There are number of phases to the benchmark, each exercising a different aspect of the file system:
- Phase I: many subdirectories are recursively created.
- Phase II: stresses the file system's ability to transfer large amounts of data by
- Phase III: recursively examines the status of every file in test directory, without actually
examining the data in the files.
- Phase IV: examines every byte of every file in the test directory.

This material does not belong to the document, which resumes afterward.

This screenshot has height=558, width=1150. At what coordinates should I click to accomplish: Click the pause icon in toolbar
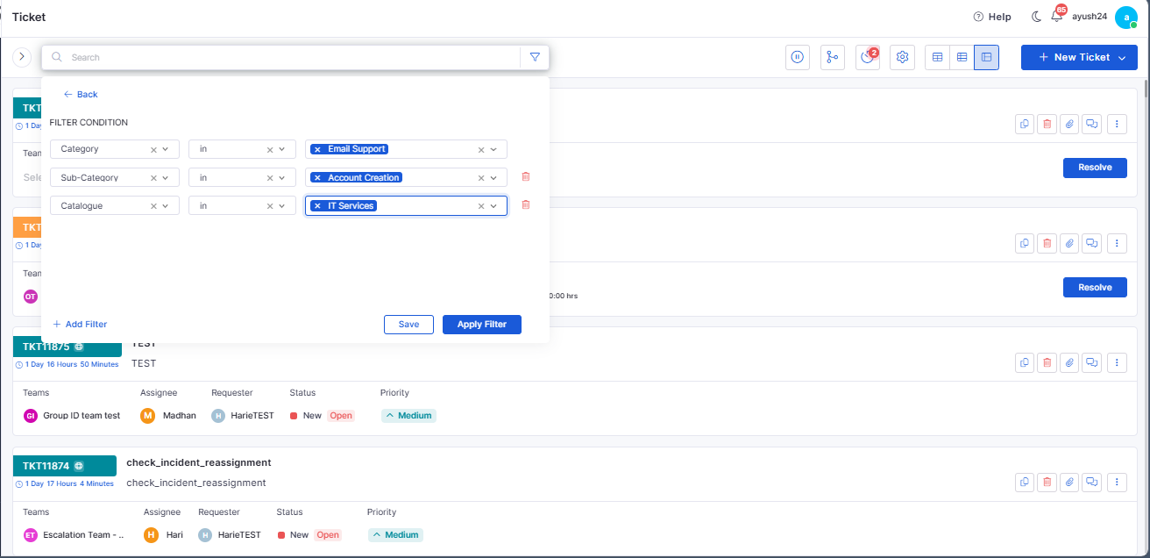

- Phase V: is computationally intensive.
The output of the benchmark contains embedded timestamps after each phase, and these are used to
calculate the time taken for the individual phases and the overall benchmark time. Inorder to accomplish this, I had to write a simple C program that replaced the "date" command used by the original makefile. I changed this inorder to get a more precise measurement of the times since the date command only is as detailed as seconds, which is not small enought for the speed at which this benchmark ran. Here is the gettime.c
file I used. Here is also a copy of the modified makefile
that I used.
I also ran into problems with Phase V of the original benchmark with the files not compiling correctly. Therefore I changed Phase V in the makefile so that instead of compiling the files, it compiled an openssh2.5.2p2 client.
Bonnie performs a series of tests on a file of known size. For each test, Bonnie reports the bytes processed per elapsed second, per CPU second, and the % CPU usage (user and system).
One of the other constraints that I ran this benchmark under, was that of the rsize and wsize when the server directory was mounted. Each of these test was ran with a file size of 300mb.
For more information about Bonnie and source code, click here. More tests and analysis that were ran with this test harness can be found here
Postmark is used to simulate heavy small-file system loads with a minimal
amount of software and configuration, which inturn will provide complete
reproducibility. The benchmark was created to simmulate a mail server
scenario with many small files that are constantly being created, read,
written or deleted. It measures the transaction rates of these files for
a workload that resembles a large Internet electronic mail server.
When Postmark is ran, a large pool of random sized files are created whose sizes are bounded by a file size which can be changed easily. Once created, the files are manipulated either by a read, create, delete, or append. The files and the transaction types are all chosen at random in order to minimize the influence of file system caching. The program is command line driven and does not fork.